5. Real-Time Chunks > Single Upload

Uploading audio in 30-second chunks instead of one large file at the end means:

Minimal data loss on tab close (~30s max)
Smaller retry units if upload fails
Better progress tracking
No need for large IndexedDB buffers

What's Next

Phase 1 is complete and handling production load. Future phases will add:

Phase 2: AI-based face matching and anomaly detection
Phase 3: Real-time proctoring with live human monitors
Phase 4: Advanced security (VM detection, remote desktop detection)
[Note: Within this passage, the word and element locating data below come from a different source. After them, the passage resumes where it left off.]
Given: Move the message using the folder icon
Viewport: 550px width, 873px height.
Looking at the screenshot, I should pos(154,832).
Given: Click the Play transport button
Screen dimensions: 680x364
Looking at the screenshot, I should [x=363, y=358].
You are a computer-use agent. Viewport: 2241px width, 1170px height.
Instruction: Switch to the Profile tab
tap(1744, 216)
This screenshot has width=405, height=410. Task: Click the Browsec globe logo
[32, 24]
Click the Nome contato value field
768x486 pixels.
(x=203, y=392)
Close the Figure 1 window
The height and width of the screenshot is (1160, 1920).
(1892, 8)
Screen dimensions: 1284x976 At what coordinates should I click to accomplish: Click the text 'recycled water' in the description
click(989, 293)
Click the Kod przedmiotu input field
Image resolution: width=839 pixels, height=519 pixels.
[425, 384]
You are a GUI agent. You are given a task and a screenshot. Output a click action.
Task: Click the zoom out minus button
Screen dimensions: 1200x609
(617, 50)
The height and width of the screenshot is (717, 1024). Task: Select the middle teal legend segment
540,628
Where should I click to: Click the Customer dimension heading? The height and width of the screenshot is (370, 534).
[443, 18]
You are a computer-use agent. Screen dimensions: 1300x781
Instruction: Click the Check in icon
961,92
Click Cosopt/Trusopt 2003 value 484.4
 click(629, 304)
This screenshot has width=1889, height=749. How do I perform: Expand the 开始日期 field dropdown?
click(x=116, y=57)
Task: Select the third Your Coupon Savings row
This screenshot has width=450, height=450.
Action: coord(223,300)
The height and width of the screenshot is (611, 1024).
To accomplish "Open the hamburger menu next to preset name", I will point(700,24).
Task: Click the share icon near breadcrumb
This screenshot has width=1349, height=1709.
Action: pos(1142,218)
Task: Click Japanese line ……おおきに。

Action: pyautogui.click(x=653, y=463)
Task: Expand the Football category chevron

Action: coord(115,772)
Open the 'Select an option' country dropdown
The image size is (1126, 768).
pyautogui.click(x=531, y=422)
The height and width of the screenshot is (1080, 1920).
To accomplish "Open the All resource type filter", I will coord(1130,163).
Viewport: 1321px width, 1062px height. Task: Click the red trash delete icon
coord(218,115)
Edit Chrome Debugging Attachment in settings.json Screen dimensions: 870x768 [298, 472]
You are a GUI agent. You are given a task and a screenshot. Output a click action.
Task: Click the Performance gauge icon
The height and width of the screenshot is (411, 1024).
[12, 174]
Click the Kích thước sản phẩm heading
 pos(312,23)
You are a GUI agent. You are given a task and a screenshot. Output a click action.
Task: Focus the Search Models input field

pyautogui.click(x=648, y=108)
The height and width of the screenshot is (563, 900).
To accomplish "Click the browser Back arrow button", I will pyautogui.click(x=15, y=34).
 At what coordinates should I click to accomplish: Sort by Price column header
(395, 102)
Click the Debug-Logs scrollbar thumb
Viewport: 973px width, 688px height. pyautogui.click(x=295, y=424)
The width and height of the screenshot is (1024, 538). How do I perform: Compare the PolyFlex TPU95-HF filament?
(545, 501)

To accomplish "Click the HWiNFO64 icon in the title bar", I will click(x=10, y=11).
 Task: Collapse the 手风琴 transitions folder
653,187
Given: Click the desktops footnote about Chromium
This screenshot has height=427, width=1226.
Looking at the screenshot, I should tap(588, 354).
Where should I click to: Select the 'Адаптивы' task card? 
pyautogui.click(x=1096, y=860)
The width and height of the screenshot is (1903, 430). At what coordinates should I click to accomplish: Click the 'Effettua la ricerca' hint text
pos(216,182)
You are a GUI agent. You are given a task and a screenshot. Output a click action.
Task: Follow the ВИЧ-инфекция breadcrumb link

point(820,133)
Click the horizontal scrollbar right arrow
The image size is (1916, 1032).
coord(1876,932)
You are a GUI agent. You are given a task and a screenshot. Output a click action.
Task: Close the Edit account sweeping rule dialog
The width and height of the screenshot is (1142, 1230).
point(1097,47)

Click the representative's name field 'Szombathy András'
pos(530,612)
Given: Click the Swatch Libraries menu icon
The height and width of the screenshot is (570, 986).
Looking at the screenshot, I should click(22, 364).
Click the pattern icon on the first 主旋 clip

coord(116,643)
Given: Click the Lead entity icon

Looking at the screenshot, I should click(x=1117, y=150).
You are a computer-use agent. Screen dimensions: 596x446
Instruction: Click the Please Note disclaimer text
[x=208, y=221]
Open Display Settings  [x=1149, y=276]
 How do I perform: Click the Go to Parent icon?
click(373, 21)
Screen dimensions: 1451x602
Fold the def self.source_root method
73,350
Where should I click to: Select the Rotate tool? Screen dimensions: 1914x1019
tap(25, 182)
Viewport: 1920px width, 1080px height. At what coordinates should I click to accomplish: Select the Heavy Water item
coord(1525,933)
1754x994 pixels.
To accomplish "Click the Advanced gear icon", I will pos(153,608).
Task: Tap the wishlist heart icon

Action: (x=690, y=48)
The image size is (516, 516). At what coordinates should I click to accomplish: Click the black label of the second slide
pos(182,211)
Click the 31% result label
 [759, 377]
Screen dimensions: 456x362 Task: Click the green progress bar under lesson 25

But the foundation is solid: a scalable, cost-effective, fully-controlled proctoring solution that handles 50k concurrent candidates without breaking a sweat.

Takeaways

If you're considering building vs. buying for a critical system:

Do the math - At scale, vendor costs can be astronomical
Design for failure - Non-blocking architecture is essential for user-facing systems
Optimize client-side - Performance budgets matter when code runs for hours
Leverage managed services - S3, AppConfig, and existing infrastructure reduce complexity
Measure everything - We track CPU, memory, network, and upload success rates

The result: a plug-and-play system that scales to 50k concurrent users, provides full control over the proctoring experience, and integrates seamlessly into any web application with minimal overhead.